As práticas que causam a perda da biodiversidade estão melhor descritas abaixo, mas vale ressaltar que entre os distintos ecossistemas as ameaças sofridas tem diferentes níveis de impacto, bem como a maneira como respondem à essas ameaças (por exemplo, para ambientes terrestres a principal ameaça são o desmatamento e as queimadas, enquanto que para os ambientes aquáticos é a aquicultura e a pesca insustentável [10]).

Extinção de Espécies

Ararinha-azul, Cyanopsitta spixii, espécie ameaçada de extinção.

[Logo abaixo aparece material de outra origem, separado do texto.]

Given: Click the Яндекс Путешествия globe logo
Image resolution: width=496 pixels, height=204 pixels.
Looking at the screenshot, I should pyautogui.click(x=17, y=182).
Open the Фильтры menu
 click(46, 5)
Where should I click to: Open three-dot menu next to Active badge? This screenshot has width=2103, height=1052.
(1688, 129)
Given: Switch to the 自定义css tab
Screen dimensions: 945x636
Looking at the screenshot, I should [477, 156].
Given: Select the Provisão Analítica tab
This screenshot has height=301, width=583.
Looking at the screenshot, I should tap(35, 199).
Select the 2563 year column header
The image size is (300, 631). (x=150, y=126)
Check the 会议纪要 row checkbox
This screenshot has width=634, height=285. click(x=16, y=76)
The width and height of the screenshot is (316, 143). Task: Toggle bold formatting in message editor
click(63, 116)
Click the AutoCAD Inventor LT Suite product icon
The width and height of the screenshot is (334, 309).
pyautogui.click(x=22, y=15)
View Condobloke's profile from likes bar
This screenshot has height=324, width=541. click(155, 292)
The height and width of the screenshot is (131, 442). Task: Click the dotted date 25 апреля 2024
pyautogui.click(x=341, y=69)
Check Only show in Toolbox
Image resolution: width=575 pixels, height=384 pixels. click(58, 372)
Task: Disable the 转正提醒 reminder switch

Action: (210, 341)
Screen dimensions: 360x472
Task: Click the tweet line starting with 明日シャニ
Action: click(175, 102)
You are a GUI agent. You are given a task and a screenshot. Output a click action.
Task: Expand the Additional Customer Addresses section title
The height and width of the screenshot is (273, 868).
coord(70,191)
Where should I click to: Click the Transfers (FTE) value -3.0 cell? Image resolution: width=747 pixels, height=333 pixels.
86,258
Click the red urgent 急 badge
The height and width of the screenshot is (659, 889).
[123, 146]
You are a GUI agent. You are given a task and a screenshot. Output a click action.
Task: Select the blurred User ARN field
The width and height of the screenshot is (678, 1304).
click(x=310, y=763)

Uma espécie é considerada extinta quando não existe nenhum indivíduo vivo na natureza, ou quando um representante da espécie não é observado durante 50 anos, ou ainda quando só existem indivíduos do mesmo sexo. Na prática, a maioria das espécies extintas não está devidamente registrada, pois, por mais que tenhamos avançado nas pesquisas científicas, pouco se sabe sobre a biodiversidade do planeta e sobre o comportamento das espécies.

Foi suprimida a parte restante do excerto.